Iron with or without folic acid versus placebo for treatment or prevention of anaemia (15 trials)
Clinical malaria
Overall, there was no evidence of a difference between treatment groups in the risk of clinical malaria (RR 0.97, 95% CI [0.91 to 1.03], p=0.26; 16 comparisons). When restricted to settings in which malaria prevention or management services were present, a statistically significant reduction in risk was observed (RR 0.91, 95% CI [0.84 to 0.97], p=0.0075; 11 comparisons), while for settings in which these services were absent, a statistically significant increase in risk was found (RR 1.16, 95% CI [1.02 to 1.31], p=0.019; 5 trials).

Iron plus antimalarial versus placebo (4 trials)
Clinical malaria
Three trials with antimalarial treatment in both iron and placebo arms reported on clinical malaria. Relative to the control group, the iron group had a statistically significantly reduced risk of malaria (RR 0.54, 95% CI [0.43 to 0.67], p<0.00001; 728 children).

Deaths
No difference in the risk of all-cause mortality was found between treatment and control groups in pooled analysis (RR 1.05, 95% CI [0.52 to 2.11], p=0.90; 3 trials/728 children).

Additional outcomes
Hospitalizations and clinic visits were statistically significantly reduced with iron treatment in two trials of 5904 children (hospitalizations: RR 0.59, 95% CI [0.48 to 0.73]; clinic visits: RR 0.88, 95% CI [0.82 to 0.95]). The MD in haemoglobin at the end of treatment was 0.91 g/dL in one trial of 151 children (95% CI [0.47 to 1.35 g/dL), and the risk of anaemia at the end of treatment was reduced by 56% in two trials of 295 children (RR 0.44, 95% CI [0.28 to 0.70]), and by 63% in one trial of 420 children (RR 0.36, 95% CI [0.26 to 0.54]).

5. Additional author observations*

The overall quality of evidence for the main comparison (iron versus placebo/no treatment) was considered to be high for the outcome clinical malaria and severe malaria and low for deaths, as few trials reported on mortality, and most of those that did reported on death only among children who were not lost to follow-up. Although the combination of iron and folic acid resulted in a higher rate of admissions for malaria in one large trial, the relative contributions of the addition of folic acid, the poor system for diagnosis and surveillance of malaria, and the opposing finding in a substudy of this trial render these findings difficult to interpret.
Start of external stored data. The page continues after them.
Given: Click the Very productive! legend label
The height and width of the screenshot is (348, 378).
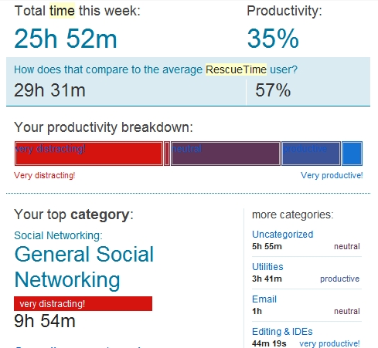Looking at the screenshot, I should (332, 175).
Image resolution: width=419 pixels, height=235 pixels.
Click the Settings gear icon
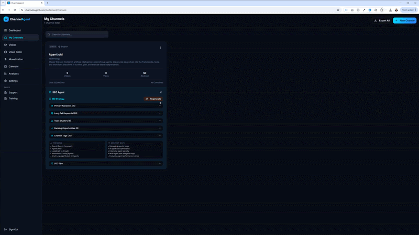coord(6,81)
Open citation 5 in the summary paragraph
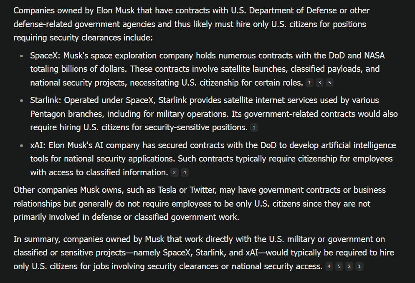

Overall, iron treatment alone did not result in an increased risk of clinical malaria, and iron treatment with or without folate was also safe where malaria prevention or management programmes have been implemented. However, iron plus folate elevated the risk of clinical malaria in settings where neither prevention nor antimalarial treatments were available. Benefits of iron supplementation in malaria-endemic areas include improved haemoglobin levels and a reduced risk of anaemia, and based on this review, iron administration for the prevention or treatment of anaemia is safe in malaria-endemic areas if malaria is adequately prevented, diagnosed, and treated.

Future meta-analyses using individual patient data may allow a better assessment of the effect of covariates such as iron and haemoglobin levels at baseline and age on the occurrence of malaria during iron supplementation. Longer-term studies would also better assess the effect of iron treatment on the outcomes of growth and development in malaria-endemic areas.